The JWKS is usually returned from a JWKS URI which is a URL provided by a trusted party. It is configured in the Authorization Server, for one or more OAuth clients. Incoming JWTs are then validated by the Authorization Server, which downloads public keys from the JWKS URI.

Validating received client assertions involves reading the kid field from the JWT header, then extracting the matching public key from the JWKS. The public key is then used to validate the JWT, after which the sub, iss, aud, jti and exp claims are also verified.

Assertion Verification

The JWKS URI can be provided by either the API owner, a trusted third party or a trusted client. It is straightforward to implement a JWKS URI within a simple REST API, which might read JWK public keys from a database. The endpoint exposes only public information so does not need securing.

Key Renewal

Whenever designing solutions using cryptographic keys, it is essential to also design a key renewal policy. It must be possible to issue new keys to clients periodically, then retire the old keys within an agreed time period.

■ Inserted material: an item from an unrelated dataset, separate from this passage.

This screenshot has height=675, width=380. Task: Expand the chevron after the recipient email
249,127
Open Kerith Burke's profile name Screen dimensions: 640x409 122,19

The OpenID Connect specification describes how to deal with Signing Key Rotation. This mechanism is used by Authorization Servers, which must also periodically update their token signing keys. When a new key is added, it is used to sign future JWT access and ID tokens. When all old tokens are expired, the old signing key can be removed.

If hosting your own JWKS URI you can follow the same principles by providing admin operations on a REST API, to simply update the database containing public keys at the appropriate times. New keys should always be assigned different kid values, and for a while the JWKS will return both old and new public keys together.

Code Example

Once the design patterns are understood, an end-to-end solution for protecting data via client assertions requires only simple code. The API Secured by JWT Assertions code example walks through a Node.js implementation using the Curity Identity Server.

Conclusion

Client assertions are part of your security toolbox and enable you to design easy to manage strong security solutions for protecting data. Public key cryptography is used to identify clients, and message level security is used to avoid the need for special infrastructure. Solutions are JSON based and can be built in any technology stack, with a JWT library and minimal code. It remains important to review threats carefully, and to design a process for distributing keys to clients and renewing them.